My experience: Back in January when I first started getting fertilized eggs, I loaded up my incubator with Bielefelder eggs along with a few Dominique and Black Australorp eggs. The Dominique and Black Australorp all hatched as expected but not a single Bielefelder egg made it to hatch. Most started and appeared to just stop about 5 to 7 days before hatch. From reading through this thread it seems like a common occurrence. My questions for those who are successfully hatching:

What temp are you running your incubator?
Dry hatch up to day 18 and then increasing humidity OR with humidity for the entire hatch increasing humidity on day 18?
Still air incubation or forced air?

After several discussions with someone who gave up on the Bielefelders (he was having the same low to no hatch rate) I am beginning to believe this breed may require special incubator conditions that differ from all my other chicken breeds.
 
Assuming I EVER get fertilized Bielefelder eggs again - I have a few questions for those of you who HAVE successfully hatched.

My experience: Back in January when I first started getting fertilized eggs, I loaded up my incubator with Bielefelder eggs along with a few Dominique and Black Australorp eggs. The Dominique and Black Australorp all hatched as expected but not a single Bielefelder egg made it to hatch. Most started and appeared to just stop about 5 to 7 days before hatch. From reading through this thread it seems like a common occurrence. My questions for those who are successfully hatching:

What temp are you running your incubator?
Dry hatch up to day 18 and then increasing humidity OR with humidity for the entire hatch increasing humidity on day 18?
Still air incubation or forced air?

After several discussions with someone who gave up on the Bielefelders (he was having the same low to no hatch rate) I am beginning to believe this breed may require special incubator conditions that differ from all my other chicken breeds.

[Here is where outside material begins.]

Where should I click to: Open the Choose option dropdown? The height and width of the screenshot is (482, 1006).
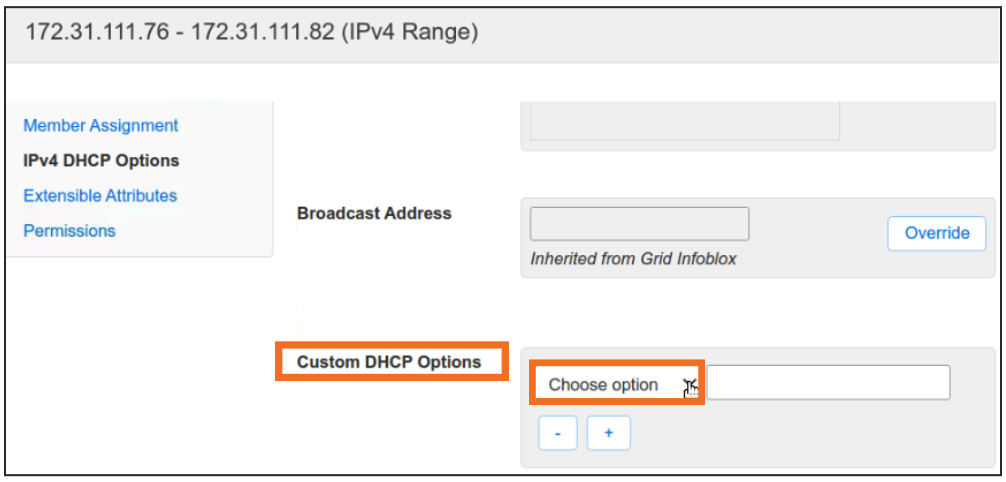[x=604, y=385]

My first Biel hatch was highly successful, with an 85% hatch rate from eggs shipped to me from across the country. I kept the temp at 99.5º F and 45-50% humidity until day 18, at which time I lowered the temp by half a degree per day and increased the humidity to 65%. I use the Rcom20 incubator so it automatically circulates air and, thankfully, is pretty much dummy-proof.

My second attempt at hatching Biels was a disaster, and it was from eggs that I drove 3 hours to acquire from a woman in Phoenix. It turned out the eggs tested positive for pullorum. Only one chick out of 14 eggs hatched, and he died in less 3 days.

Right now I've got some of my own Biel's eggs in the incubator, but I don't perform my first candling until tomorrow night. I do have some concerns about whether or not they'll hatch properly not because of fertility issues, but because the eggs are more torpedo shaped than would be ideal. I'm afraid the chicks won't be able to move around properly inside the egg and may suffocate.
 
I bought 8 Bielefelder NPIP Eggs on eBay. They arrived well packaged. This was my first try at incubating, and I couldn't see much until about Day 15 - never saw movement but could see the dark mass. 2 Chicks hatched, 1 roo and 1 hen.

Now I have a bit more knowledge about the process, and my next hatch will be OE and Crested Cream Legbars. I think that I will stick to autosexing breeds!